Updated: 10 hours ago

Historical photo collage featuring T.E. Lawrence in Arab attire. Background shows old newspapers with headlines, overlay text details.

He was one of the most famous men alive in his own lifetime, and he spent most of that lifetime desperately trying to disappear. He fought a war in the desert wearing another people's robes, dedicated his masterpiece to a man he may have loved but never touched, paid soldiers to flog him in barracks, attended flagellation parties in Chelsea organised by someone who called himself Bluebeard, and died on a Dorset road at 46 under a name he'd borrowed from a playwright. Even his birth was a kind of lie. T.E. Lawrence, the man the world called Lawrence of Arabia, was never really Lawrence at all.


The legend built on top of him is one of the most durable in British history. David Lean's 1962 film planted Peter O'Toole, six foot three in flowing white robes, so firmly in the collective imagination that the real Lawrence, who was five foot five and frequently exhausted, barely gets a look in. Most people know the outline. The desert campaign. The Arab Revolt. The dynamited trains. What gets skipped over is everything that came before and after: a life so tangled with questions of identity, desire, trauma, and guilt that biographers have been arguing about the basics of it for ninety years and still haven't agreed.


This is an attempt at the fuller picture.


Five men in vintage suits pose in a formal studio setting. The mood is serious, and the backdrop is dark and plain.
The Lawrence brothers in 1910: (from left to right ) T.E. Lawrence (known then as Ned), Frank, Arnold, Bob and Will.

Born Into a Lie

Lawrence came into the world in 1888 already carrying a secret that wasn't his. His father was Sir Thomas Chapman, a wealthy Anglo-Irish baronet with an estate in County Westmeath and a wife he couldn't stand. His mother was Sarah Junner, the governess Chapman had hired for his daughters, with whom he'd fallen completely and catastrophically in love. When the affair became impossible to hide, Chapman didn't quietly arrange a settlement and a discreet separation. He walked away from his title, his land, his first family, and his name, and went to live with Sarah in a sequence of rented houses across Wales, Scotland, France, and eventually Oxford, pretending to be an ordinary married couple called Mr and Mrs Lawrence.


They weren't married. Chapman's wife refused to grant a divorce on religious grounds. The five sons Sarah bore him were illegitimate. And for years they didn't know it.

§ **Data excerpts**
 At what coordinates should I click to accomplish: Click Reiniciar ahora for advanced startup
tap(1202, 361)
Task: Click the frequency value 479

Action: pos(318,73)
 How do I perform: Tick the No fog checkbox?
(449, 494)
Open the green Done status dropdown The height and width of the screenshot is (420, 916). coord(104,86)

§ **What to do**
• 1. Write out the part of the T.E. Lawrence article that opens with the words containing "The legend built" and closes with "dark and plain.".
• 2. Resume the T.E. Lawrence article from the point where it stops.
The entries have no connection to the article on T.E. Lawrence.

§ **Outputs**
• 1.
The legend built on top of him is one of the most durable in British history. David Lean's 1962 film planted Peter O'Toole, six foot three in flowing white robes, so firmly in the collective imagination that the real Lawrence, who was five foot five and frequently exhausted, barely gets a look in. Most people know the outline. The desert campaign. The Arab Revolt. The dynamited trains. What gets skipped over is everything that came before and after: a life so tangled with questions of identity, desire, trauma, and guilt that biographers have been arguing about the basics of it for ninety years and still haven't agreed.


This is an attempt at the fuller picture.


Five men in vintage suits pose in a formal studio setting. The mood is serious, and the backdrop is dark and plain.

• 2.
Thomas Edward, the second son, found out around the age of ten. The version that's been handed down suggests he was piecing things together rather than told outright. His parents worshipped loudly at church while living what Victorian England would have considered a life of open sin. They used a name that wasn't theirs. His mother was herself quite possibly illegitimate, the daughter of a housemaid who'd become pregnant in service. Lawrence grew up, in other words, in a household where identity was something you performed rather than something you possessed, where the family name was a fiction, where respectability was a mask worn over a reality nobody was permitted to name aloud.



His brother Arnold later said T.E. was the only one who seemed properly disturbed by it. His official biographers have noted that he spent his entire life cycling through assumed identities without ever settling on one that fit. He was not wrong to sense, at ten years old, that something fundamental had been built on sand.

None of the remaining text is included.